- _Task instructions_
In the text about a think tank's study, put this sentence into Spanish: "Then the researchers pushed a button, sat back and waited for the printouts."

- _Text shown_
*-*-*
In taking on such an enormous and prickly task, the think tank's researchers knew they were rushing in where only local boosters would not fear to tread. Ah, but they had a computer. Into the electronic maw went 123 quantifiable variables in five broad areas: 1) environment, including indexes for air, water and noise pollution, climate and availability of recreation; 2) politics, which embraces the turnout of voters, number of newspapers and TV stations, and the performance of local government in fighting crime and getting federal aid; 3) economics, meaning everything from personal income per capita to unemployment rate to differences in income between center cities and suburbs; 4) health and education, including hospital occupancy and infant mortality rates, the percent of population enrolled in schools, the number of non-high school graduates; and 5) a grab bag of 54 "social components" that included racial equality, housing conditions and cultural facilities. All these data together, the MRI team decided, "show both the concerns of the individual and the well-being of the community." Then the researchers pushed a button, sat back and waited for the printouts.
*-*-*
- _Stored data_
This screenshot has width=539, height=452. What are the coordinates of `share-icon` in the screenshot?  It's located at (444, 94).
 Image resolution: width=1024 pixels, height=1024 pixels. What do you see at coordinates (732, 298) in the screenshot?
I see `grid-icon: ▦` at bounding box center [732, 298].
*-*-*
- _Your solution_
Luego los investigadores pulsaron un botón, se recostaron en sus asientos y esperaron los listados impresos.